Exercise aim.
Check every line of the data below for the word "category". Copy the ones that have it.

Material supplied.
-*-*-
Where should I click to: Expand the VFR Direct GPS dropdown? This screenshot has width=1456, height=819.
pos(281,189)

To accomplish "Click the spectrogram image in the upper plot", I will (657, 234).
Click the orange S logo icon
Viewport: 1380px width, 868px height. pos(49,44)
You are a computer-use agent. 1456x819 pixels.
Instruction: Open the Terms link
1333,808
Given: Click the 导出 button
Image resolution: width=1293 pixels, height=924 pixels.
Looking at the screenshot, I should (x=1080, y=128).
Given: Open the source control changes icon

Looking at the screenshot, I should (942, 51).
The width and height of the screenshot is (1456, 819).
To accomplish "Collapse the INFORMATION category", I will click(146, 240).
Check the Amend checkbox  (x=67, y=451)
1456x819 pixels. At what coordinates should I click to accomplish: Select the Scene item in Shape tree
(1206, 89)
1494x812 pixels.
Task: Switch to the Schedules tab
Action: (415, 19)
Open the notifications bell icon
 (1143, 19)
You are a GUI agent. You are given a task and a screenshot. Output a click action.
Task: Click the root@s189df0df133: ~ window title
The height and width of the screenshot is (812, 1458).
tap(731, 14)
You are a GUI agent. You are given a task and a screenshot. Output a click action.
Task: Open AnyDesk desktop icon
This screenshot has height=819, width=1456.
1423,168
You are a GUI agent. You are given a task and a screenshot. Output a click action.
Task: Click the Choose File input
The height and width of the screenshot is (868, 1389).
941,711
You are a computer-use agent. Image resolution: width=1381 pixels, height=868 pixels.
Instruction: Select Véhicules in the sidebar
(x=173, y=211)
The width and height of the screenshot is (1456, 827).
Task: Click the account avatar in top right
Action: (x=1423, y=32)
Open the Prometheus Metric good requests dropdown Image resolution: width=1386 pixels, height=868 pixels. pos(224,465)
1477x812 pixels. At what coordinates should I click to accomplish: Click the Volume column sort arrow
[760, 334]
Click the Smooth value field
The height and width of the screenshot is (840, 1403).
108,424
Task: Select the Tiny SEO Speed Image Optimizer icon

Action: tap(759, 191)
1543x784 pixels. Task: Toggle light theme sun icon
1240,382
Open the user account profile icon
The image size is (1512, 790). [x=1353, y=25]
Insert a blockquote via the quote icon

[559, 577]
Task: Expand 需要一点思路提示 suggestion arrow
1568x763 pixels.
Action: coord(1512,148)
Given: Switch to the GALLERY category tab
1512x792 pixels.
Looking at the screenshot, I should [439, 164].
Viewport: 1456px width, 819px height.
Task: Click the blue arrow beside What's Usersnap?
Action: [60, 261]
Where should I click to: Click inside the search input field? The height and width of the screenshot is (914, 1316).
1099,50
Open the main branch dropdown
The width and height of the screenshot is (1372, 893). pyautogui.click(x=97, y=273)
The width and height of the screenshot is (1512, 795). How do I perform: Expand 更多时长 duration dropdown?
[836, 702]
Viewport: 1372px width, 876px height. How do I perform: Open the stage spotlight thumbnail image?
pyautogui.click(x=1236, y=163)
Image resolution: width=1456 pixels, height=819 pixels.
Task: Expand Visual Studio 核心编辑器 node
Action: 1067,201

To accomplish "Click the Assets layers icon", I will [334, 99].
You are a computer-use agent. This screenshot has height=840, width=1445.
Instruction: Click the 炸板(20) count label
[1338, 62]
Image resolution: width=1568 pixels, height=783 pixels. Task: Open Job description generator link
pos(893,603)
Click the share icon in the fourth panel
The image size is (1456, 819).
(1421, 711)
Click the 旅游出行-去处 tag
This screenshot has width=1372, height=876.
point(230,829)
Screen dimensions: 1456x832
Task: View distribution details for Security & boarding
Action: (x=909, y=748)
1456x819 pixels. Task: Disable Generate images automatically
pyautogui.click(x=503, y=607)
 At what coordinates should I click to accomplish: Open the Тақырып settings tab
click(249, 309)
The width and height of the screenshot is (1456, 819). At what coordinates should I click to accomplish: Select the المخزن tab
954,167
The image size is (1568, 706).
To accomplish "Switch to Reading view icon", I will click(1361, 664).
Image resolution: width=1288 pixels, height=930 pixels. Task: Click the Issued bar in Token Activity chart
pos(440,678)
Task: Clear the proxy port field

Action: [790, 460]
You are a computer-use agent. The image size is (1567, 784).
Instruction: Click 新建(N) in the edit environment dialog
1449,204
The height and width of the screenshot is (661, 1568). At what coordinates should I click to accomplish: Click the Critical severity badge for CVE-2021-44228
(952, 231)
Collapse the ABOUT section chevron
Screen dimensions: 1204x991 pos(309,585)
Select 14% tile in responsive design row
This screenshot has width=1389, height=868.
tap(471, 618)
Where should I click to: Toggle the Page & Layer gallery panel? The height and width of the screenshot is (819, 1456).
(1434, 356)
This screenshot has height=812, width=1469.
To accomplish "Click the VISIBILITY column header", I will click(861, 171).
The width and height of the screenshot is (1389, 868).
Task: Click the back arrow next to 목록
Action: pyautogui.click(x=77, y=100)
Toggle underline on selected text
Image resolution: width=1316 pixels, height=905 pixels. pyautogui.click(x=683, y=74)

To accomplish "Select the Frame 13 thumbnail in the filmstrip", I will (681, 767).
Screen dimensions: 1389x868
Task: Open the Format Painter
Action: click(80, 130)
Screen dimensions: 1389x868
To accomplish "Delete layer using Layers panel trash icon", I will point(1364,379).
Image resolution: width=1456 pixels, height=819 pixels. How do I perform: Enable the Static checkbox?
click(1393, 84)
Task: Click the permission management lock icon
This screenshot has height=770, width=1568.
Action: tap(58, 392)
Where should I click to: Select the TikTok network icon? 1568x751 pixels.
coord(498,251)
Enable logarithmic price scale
-*-*-
Exercise result.
To accomplish "Collapse the INFORMATION category", I will click(146, 240).
Given: Switch to the GALLERY category tab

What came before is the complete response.